WHAT IS ASKED → State how many lines of the data below contain the string "accomplish", with case counting. Give only the number.

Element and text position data
^^^^^^^^^^^^^^^^
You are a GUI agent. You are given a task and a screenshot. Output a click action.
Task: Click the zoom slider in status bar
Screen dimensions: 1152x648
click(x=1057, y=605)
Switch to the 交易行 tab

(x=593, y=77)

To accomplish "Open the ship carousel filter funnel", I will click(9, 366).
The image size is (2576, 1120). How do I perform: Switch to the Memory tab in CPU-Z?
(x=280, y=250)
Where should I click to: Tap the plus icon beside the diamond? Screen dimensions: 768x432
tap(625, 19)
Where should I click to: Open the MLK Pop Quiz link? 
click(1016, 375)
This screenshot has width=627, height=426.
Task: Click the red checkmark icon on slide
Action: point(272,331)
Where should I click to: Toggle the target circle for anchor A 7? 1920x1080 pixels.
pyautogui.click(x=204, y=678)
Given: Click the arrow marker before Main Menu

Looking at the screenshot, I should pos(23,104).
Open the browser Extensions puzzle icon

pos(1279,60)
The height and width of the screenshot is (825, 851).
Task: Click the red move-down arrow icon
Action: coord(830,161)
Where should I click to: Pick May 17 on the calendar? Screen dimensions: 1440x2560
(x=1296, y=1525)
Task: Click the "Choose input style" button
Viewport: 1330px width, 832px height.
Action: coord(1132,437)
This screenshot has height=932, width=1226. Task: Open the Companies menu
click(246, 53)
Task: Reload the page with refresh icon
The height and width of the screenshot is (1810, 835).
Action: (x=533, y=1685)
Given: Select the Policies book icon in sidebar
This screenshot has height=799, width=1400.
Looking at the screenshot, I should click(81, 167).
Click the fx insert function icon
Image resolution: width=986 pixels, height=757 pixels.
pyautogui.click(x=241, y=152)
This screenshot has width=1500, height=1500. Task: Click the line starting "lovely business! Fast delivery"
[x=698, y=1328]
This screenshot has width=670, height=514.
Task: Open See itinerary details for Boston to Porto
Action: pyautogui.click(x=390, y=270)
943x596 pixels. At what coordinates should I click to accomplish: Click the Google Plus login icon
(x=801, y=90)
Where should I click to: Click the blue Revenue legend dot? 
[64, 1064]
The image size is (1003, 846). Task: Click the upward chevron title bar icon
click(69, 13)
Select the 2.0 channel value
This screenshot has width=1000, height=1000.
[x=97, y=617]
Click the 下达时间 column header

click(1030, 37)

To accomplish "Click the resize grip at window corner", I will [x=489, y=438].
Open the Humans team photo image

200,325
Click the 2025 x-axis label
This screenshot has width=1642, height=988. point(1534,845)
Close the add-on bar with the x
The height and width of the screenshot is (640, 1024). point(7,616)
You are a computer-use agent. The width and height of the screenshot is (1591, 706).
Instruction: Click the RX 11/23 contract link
^^^^^^^^^^^^^^^^
TASK ANSWER → 3